** Extract provided **

As we all know, higher quality cannabis, with increased THC and terpene content, doesn’t always mean record breaking yields. And a record breaking yield doesn’t always mean the most economically feasible solution. An excellent example of these economics can be demonstrated through the HVAC requirements alone. With 1000W HPS lamps requiring approximately 6,000 BTUs of cooling per lamp (depending on room construction and other heat loads) and a 600W LED grow lights producing approximately 2,000 BTUs of heat, it is simple to see that the savings on HVAC alone easily make up for an increase in yield in a larger setup. Not to mention, a direct decrease in energy costs. This is, of course, an equation of revenue per square foot, but the bottom line, with such dramatic operational cost savings, is easy to see.

The cannabis industry has been stuck in a yield based paradigm for decades. But a maturing of the industry has been inevitable as it merges itself with the CEA (Controlled Environments Agriculture) sector, revealing the true cost of an operation. That, and the inevitable enlargement of marijuana grows is placing stress on the environment (and utilities).

** Requirement 1 **
According to the passage on cannabis lighting costs, why can HVAC savings from LED grow lights make up for an increase in yield in a larger setup? Answer in one to three sentences.
The rows that follow are unrelated to the passage on cannabis lighting costs.

** Items **
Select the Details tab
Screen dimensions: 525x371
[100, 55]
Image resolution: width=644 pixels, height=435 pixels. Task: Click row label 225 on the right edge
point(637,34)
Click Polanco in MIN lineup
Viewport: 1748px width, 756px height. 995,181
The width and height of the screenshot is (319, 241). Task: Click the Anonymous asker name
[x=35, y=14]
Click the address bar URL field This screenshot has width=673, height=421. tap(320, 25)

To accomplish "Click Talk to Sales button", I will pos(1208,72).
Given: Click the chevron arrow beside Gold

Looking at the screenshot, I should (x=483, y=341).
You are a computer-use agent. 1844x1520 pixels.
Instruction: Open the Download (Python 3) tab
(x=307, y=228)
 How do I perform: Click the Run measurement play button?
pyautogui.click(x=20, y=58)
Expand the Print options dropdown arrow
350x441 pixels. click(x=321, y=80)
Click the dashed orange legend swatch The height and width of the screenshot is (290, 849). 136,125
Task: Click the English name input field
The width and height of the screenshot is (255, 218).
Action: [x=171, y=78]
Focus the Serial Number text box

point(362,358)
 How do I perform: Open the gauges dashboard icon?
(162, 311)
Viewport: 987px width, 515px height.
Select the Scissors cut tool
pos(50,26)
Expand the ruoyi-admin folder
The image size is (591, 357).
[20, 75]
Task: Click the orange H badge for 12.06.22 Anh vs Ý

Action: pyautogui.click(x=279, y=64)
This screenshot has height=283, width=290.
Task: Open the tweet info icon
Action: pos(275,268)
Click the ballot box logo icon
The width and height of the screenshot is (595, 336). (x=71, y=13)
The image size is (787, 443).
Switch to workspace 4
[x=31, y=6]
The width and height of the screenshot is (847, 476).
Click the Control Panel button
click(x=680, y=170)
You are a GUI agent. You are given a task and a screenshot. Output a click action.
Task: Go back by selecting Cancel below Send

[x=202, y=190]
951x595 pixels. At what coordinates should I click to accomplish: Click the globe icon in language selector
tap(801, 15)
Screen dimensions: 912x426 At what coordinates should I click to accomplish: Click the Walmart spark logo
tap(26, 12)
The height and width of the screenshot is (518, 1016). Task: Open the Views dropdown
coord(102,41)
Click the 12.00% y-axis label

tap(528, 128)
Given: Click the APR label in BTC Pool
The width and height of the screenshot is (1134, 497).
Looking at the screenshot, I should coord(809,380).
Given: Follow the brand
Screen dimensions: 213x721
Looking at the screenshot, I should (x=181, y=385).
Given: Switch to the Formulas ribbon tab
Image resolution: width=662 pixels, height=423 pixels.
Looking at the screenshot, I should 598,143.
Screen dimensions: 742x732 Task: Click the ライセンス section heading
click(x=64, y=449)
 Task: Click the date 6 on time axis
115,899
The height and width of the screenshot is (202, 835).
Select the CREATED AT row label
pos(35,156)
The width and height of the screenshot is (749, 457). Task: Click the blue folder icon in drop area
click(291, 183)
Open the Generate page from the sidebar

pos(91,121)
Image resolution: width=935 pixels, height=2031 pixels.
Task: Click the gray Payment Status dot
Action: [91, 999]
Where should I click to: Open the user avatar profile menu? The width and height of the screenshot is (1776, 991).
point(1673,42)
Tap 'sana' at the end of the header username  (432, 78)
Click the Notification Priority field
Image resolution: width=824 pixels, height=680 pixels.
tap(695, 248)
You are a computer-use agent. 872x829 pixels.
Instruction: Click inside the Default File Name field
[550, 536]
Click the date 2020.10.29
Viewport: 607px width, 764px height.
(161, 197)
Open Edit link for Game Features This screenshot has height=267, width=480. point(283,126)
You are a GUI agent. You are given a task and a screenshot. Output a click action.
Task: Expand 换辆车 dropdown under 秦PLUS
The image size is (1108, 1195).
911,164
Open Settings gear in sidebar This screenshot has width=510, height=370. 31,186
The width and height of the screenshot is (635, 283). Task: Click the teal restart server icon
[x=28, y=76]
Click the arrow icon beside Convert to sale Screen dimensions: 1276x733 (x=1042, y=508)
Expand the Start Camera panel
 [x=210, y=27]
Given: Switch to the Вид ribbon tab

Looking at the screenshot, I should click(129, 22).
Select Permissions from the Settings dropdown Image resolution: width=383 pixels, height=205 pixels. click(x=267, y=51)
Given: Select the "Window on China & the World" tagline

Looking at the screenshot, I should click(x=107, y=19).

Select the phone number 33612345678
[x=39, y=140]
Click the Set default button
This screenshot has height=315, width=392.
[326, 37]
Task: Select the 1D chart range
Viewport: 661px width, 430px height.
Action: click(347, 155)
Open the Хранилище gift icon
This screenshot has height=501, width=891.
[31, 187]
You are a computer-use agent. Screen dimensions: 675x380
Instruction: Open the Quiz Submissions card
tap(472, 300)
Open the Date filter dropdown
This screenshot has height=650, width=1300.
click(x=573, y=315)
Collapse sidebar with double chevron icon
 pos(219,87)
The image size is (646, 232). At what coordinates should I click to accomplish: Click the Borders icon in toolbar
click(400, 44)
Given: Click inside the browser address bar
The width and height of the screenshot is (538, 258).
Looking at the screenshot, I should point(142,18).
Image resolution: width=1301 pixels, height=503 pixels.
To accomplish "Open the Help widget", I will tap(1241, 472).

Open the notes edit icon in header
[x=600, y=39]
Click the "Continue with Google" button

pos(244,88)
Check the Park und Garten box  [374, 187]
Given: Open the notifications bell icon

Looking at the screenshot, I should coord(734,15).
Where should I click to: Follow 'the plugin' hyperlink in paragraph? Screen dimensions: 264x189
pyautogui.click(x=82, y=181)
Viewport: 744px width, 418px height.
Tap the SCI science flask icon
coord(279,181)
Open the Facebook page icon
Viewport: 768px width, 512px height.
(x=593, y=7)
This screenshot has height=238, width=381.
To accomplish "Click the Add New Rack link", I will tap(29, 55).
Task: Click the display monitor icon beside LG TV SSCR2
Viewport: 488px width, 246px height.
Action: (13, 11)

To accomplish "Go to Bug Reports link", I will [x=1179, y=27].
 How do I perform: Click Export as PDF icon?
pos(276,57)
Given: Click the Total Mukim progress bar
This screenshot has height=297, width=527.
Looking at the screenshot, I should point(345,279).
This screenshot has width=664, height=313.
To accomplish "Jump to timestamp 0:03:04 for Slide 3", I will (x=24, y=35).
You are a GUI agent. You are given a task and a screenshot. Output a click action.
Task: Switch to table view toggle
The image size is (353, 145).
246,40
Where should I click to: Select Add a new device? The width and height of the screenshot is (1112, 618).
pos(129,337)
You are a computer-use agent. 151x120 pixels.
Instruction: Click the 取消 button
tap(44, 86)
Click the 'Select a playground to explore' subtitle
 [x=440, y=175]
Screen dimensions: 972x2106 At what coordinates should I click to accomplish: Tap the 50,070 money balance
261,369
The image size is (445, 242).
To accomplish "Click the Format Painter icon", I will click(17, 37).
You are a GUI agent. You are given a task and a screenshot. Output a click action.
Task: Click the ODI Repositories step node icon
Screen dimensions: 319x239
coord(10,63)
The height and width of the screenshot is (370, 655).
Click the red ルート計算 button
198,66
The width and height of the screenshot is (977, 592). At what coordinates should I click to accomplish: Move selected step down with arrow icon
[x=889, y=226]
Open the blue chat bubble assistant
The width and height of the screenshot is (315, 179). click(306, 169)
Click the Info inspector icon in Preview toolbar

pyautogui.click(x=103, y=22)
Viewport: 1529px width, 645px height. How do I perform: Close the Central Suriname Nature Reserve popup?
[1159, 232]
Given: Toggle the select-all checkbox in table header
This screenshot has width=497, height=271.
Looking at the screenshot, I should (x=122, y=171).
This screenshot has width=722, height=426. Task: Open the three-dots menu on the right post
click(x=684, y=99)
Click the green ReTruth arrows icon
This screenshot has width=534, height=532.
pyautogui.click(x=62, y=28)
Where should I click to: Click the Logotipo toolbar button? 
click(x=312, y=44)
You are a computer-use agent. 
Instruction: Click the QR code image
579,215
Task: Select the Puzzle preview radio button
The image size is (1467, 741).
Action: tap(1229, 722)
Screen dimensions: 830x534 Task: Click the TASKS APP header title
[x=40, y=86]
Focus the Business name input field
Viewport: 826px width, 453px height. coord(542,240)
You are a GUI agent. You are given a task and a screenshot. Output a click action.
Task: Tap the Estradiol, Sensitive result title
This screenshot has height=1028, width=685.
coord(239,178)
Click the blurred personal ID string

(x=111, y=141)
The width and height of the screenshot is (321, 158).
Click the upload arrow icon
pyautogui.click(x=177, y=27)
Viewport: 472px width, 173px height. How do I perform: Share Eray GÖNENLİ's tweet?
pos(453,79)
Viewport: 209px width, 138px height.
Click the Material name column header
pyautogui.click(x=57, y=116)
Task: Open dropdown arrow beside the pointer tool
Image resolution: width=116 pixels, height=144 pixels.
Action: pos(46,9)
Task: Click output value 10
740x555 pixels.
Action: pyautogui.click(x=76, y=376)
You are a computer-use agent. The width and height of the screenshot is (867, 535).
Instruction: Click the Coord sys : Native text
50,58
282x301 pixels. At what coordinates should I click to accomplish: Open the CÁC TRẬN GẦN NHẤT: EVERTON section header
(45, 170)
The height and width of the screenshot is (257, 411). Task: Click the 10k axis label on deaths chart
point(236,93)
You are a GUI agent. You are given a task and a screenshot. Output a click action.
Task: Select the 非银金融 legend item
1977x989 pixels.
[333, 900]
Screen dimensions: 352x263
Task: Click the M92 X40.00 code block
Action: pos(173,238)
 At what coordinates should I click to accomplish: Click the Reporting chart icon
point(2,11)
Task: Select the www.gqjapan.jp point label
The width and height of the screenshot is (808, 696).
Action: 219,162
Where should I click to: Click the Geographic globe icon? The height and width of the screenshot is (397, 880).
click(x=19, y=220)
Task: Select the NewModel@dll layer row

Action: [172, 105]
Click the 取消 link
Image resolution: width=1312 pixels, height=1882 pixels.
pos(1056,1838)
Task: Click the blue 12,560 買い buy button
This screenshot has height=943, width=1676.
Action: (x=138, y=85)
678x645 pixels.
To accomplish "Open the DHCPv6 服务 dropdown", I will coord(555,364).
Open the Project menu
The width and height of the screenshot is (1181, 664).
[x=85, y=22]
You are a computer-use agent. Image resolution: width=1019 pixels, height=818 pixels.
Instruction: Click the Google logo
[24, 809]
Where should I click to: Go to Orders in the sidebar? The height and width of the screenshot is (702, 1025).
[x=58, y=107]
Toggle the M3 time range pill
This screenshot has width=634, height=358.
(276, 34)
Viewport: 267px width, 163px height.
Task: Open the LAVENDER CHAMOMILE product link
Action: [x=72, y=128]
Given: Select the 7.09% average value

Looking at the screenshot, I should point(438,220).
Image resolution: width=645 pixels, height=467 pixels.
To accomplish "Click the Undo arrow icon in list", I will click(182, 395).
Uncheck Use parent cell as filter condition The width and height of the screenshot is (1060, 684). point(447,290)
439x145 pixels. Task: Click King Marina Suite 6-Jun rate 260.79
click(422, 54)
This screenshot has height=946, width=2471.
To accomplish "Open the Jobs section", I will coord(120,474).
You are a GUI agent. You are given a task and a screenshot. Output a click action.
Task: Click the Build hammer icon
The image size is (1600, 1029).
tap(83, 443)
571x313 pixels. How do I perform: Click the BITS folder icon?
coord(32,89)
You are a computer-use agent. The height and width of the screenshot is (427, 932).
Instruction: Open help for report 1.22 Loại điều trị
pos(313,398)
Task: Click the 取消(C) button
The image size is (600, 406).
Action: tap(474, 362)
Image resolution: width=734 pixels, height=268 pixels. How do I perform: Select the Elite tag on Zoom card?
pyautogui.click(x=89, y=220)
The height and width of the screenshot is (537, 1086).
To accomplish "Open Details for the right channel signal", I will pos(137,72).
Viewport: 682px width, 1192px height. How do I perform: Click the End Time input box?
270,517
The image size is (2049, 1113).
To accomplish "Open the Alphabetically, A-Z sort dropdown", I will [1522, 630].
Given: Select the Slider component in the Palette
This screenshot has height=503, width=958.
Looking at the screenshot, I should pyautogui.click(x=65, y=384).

** Requirement 2 **
From the rows, quote the lines from the one containing "Screen dimensions: 742x732" up to and including the one containing "pos(35,156)".

** Task output 1 **
A 1000W HPS lamp requires approximately 6,000 BTUs of cooling per lamp, while a 600W LED grow light produces approximately 2,000 BTUs of heat. This difference in cooling load is large enough that the HVAC savings alone easily make up for an increase in yield in a larger setup. Energy costs also fall directly.

** Task output 2 **
Screen dimensions: 742x732 Task: Click the ライセンス section heading
click(x=64, y=449)
 Task: Click the date 6 on time axis
115,899
The height and width of the screenshot is (202, 835).
Select the CREATED AT row label
pos(35,156)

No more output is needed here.